# What to do
Copying exactly, give the lines in the material below from the one with "Viewport: 1056px width, 829px height." to the one with "Task: Click the Delete toolbar icon", ends included, and nothing besides.

# Material for the task
=-=-=-=-=

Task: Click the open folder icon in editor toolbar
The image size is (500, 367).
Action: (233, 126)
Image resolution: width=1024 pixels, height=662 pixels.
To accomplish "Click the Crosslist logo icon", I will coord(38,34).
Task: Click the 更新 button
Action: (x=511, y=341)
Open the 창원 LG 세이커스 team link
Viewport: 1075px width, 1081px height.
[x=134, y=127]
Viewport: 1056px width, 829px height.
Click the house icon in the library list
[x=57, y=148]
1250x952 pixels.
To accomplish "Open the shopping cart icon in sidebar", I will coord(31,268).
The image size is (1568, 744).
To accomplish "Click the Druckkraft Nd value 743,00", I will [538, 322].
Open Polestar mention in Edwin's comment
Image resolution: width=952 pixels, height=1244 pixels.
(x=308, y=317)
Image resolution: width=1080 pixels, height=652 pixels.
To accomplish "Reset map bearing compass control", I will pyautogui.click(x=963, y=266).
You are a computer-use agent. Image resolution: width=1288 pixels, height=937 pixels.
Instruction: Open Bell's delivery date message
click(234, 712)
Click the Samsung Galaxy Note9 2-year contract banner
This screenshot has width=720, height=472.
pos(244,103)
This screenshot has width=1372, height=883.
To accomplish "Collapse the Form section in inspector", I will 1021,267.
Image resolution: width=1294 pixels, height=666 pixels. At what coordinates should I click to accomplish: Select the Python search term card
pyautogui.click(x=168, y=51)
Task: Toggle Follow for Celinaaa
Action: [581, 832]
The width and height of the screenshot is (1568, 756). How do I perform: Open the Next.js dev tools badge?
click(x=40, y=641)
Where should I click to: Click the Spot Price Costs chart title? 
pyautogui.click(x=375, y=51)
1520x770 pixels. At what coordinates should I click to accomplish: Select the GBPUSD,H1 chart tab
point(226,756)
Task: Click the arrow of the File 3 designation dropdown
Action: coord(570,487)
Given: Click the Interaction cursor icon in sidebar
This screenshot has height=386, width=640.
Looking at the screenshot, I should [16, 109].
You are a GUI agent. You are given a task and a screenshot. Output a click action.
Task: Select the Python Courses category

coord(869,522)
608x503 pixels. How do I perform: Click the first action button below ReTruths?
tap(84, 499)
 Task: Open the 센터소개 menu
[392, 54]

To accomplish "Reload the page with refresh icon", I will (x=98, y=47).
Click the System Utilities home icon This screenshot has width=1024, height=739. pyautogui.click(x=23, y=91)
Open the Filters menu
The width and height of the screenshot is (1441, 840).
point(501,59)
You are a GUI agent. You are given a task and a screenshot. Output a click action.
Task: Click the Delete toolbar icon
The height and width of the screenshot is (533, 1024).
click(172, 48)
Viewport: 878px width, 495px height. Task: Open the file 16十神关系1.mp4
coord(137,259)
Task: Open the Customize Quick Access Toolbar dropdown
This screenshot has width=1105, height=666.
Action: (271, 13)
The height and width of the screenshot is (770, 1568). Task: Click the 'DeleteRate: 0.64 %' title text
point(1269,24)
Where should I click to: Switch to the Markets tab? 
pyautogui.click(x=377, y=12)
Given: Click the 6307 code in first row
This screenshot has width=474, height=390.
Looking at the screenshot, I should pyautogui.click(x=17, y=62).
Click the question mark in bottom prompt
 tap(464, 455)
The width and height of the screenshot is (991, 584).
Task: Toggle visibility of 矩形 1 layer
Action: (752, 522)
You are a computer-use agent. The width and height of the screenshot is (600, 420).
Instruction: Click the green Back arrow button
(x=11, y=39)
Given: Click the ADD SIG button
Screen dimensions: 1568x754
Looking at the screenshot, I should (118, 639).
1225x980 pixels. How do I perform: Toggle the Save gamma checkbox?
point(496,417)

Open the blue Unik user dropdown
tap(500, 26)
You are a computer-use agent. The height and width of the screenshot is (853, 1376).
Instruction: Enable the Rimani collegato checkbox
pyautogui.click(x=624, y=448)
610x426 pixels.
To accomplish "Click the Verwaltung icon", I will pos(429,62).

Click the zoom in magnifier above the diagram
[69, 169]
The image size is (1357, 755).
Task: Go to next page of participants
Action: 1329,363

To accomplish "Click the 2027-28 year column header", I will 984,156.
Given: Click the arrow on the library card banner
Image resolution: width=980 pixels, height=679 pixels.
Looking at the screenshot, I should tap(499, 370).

=-=-=-=-=

# Exercise output
Viewport: 1056px width, 829px height.
Click the house icon in the library list
[x=57, y=148]
1250x952 pixels.
To accomplish "Open the shopping cart icon in sidebar", I will coord(31,268).
The image size is (1568, 744).
To accomplish "Click the Druckkraft Nd value 743,00", I will [538, 322].
Open Polestar mention in Edwin's comment
Image resolution: width=952 pixels, height=1244 pixels.
(x=308, y=317)
Image resolution: width=1080 pixels, height=652 pixels.
To accomplish "Reset map bearing compass control", I will pyautogui.click(x=963, y=266).
You are a computer-use agent. Image resolution: width=1288 pixels, height=937 pixels.
Instruction: Open Bell's delivery date message
click(234, 712)
Click the Samsung Galaxy Note9 2-year contract banner
This screenshot has width=720, height=472.
pos(244,103)
This screenshot has width=1372, height=883.
To accomplish "Collapse the Form section in inspector", I will 1021,267.
Image resolution: width=1294 pixels, height=666 pixels. At what coordinates should I click to accomplish: Select the Python search term card
pyautogui.click(x=168, y=51)
Task: Toggle Follow for Celinaaa
Action: [581, 832]
The width and height of the screenshot is (1568, 756). How do I perform: Open the Next.js dev tools badge?
click(x=40, y=641)
Where should I click to: Click the Spot Price Costs chart title? 
pyautogui.click(x=375, y=51)
1520x770 pixels. At what coordinates should I click to accomplish: Select the GBPUSD,H1 chart tab
point(226,756)
Task: Click the arrow of the File 3 designation dropdown
Action: coord(570,487)
Given: Click the Interaction cursor icon in sidebar
This screenshot has height=386, width=640.
Looking at the screenshot, I should [16, 109].
You are a GUI agent. You are given a task and a screenshot. Output a click action.
Task: Select the Python Courses category

coord(869,522)
608x503 pixels. How do I perform: Click the first action button below ReTruths?
tap(84, 499)
 Task: Open the 센터소개 menu
[392, 54]

To accomplish "Reload the page with refresh icon", I will (x=98, y=47).
Click the System Utilities home icon This screenshot has width=1024, height=739. pyautogui.click(x=23, y=91)
Open the Filters menu
The width and height of the screenshot is (1441, 840).
point(501,59)
You are a GUI agent. You are given a task and a screenshot. Output a click action.
Task: Click the Delete toolbar icon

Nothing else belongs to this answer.